- YOUR TASK -
Where the line with "This screenshot has height=249, width=317." appears below, start writing out lines exactly, and finish with the line with "You are a computer-use agent. Screen", which is included; write out nothing else.

-------- MATERIAL TO PROCESS

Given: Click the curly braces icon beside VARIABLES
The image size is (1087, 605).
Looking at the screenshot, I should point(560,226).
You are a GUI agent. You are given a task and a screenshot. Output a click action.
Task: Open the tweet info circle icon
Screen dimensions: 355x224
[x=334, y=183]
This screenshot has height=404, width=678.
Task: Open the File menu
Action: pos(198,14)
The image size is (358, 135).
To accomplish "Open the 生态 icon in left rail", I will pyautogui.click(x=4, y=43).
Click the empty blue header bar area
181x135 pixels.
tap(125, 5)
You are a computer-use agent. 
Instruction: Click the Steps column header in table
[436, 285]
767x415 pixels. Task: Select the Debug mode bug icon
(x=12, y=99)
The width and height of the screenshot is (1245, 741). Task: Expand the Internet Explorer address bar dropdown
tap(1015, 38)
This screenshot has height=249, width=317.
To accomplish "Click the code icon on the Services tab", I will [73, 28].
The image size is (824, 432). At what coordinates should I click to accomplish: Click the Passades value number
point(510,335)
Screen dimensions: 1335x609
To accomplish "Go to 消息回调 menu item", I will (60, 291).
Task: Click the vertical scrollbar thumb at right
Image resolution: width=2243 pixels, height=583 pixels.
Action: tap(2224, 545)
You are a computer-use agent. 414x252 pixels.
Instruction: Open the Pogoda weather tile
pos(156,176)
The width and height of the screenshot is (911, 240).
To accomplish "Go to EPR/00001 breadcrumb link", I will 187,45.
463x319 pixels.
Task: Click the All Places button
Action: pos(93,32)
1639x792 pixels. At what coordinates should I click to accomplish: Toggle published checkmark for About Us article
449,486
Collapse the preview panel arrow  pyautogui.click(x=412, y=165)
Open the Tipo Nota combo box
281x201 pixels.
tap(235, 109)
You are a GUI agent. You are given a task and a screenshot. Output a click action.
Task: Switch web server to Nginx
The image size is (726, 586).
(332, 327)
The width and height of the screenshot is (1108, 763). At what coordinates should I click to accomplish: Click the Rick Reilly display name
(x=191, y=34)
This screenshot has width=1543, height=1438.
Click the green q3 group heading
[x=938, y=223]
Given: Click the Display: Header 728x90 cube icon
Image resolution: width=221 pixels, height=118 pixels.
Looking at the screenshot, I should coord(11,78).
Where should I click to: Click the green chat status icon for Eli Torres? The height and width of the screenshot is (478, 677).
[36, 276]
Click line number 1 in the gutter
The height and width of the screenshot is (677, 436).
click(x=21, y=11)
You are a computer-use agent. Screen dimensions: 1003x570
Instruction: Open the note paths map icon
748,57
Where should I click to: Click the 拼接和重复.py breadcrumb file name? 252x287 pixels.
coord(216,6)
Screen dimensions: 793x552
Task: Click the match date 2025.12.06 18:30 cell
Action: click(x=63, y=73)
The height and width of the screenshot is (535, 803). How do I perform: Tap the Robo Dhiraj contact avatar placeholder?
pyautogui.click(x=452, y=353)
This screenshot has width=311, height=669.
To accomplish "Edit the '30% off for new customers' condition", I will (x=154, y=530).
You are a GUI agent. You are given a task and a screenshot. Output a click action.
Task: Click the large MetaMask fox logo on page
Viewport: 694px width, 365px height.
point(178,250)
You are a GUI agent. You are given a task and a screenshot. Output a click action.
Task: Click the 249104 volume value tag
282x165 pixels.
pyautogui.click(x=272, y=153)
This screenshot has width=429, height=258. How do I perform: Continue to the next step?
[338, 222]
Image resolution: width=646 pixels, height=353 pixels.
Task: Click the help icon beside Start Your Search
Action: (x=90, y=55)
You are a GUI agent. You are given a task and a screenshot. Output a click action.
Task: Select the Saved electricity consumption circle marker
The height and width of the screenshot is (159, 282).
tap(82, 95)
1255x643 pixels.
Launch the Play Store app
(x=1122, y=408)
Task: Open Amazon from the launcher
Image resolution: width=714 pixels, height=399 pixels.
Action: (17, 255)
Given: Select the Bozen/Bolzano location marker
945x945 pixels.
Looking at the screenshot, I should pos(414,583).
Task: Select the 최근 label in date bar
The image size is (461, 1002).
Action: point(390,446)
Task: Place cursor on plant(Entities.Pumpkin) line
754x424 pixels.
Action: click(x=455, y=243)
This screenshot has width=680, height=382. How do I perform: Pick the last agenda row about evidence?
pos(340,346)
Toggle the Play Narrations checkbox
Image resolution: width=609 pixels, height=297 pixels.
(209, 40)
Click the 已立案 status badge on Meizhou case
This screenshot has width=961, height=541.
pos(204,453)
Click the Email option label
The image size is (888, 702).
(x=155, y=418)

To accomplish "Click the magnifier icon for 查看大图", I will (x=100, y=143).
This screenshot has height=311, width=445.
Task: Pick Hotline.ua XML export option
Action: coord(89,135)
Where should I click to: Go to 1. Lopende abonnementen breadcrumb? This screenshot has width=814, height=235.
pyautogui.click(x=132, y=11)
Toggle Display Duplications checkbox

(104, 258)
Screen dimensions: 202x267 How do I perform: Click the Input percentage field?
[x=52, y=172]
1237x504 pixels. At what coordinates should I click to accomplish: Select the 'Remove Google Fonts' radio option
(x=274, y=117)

----------------

- COMPLETED EXERCISE -
This screenshot has height=249, width=317.
To accomplish "Click the code icon on the Services tab", I will [73, 28].
The image size is (824, 432). At what coordinates should I click to accomplish: Click the Passades value number
point(510,335)
Screen dimensions: 1335x609
To accomplish "Go to 消息回调 menu item", I will (60, 291).
Task: Click the vertical scrollbar thumb at right
Image resolution: width=2243 pixels, height=583 pixels.
Action: tap(2224, 545)
You are a computer-use agent. 414x252 pixels.
Instruction: Open the Pogoda weather tile
pos(156,176)
The width and height of the screenshot is (911, 240).
To accomplish "Go to EPR/00001 breadcrumb link", I will 187,45.
463x319 pixels.
Task: Click the All Places button
Action: pos(93,32)
1639x792 pixels. At what coordinates should I click to accomplish: Toggle published checkmark for About Us article
449,486
Collapse the preview panel arrow  pyautogui.click(x=412, y=165)
Open the Tipo Nota combo box
281x201 pixels.
tap(235, 109)
You are a GUI agent. You are given a task and a screenshot. Output a click action.
Task: Switch web server to Nginx
The image size is (726, 586).
(332, 327)
The width and height of the screenshot is (1108, 763). At what coordinates should I click to accomplish: Click the Rick Reilly display name
(x=191, y=34)
This screenshot has width=1543, height=1438.
Click the green q3 group heading
[x=938, y=223]
Given: Click the Display: Header 728x90 cube icon
Image resolution: width=221 pixels, height=118 pixels.
Looking at the screenshot, I should coord(11,78).
Where should I click to: Click the green chat status icon for Eli Torres? The height and width of the screenshot is (478, 677).
[36, 276]
Click line number 1 in the gutter
The height and width of the screenshot is (677, 436).
click(x=21, y=11)
You are a computer-use agent. Screen dimensions: 1003x570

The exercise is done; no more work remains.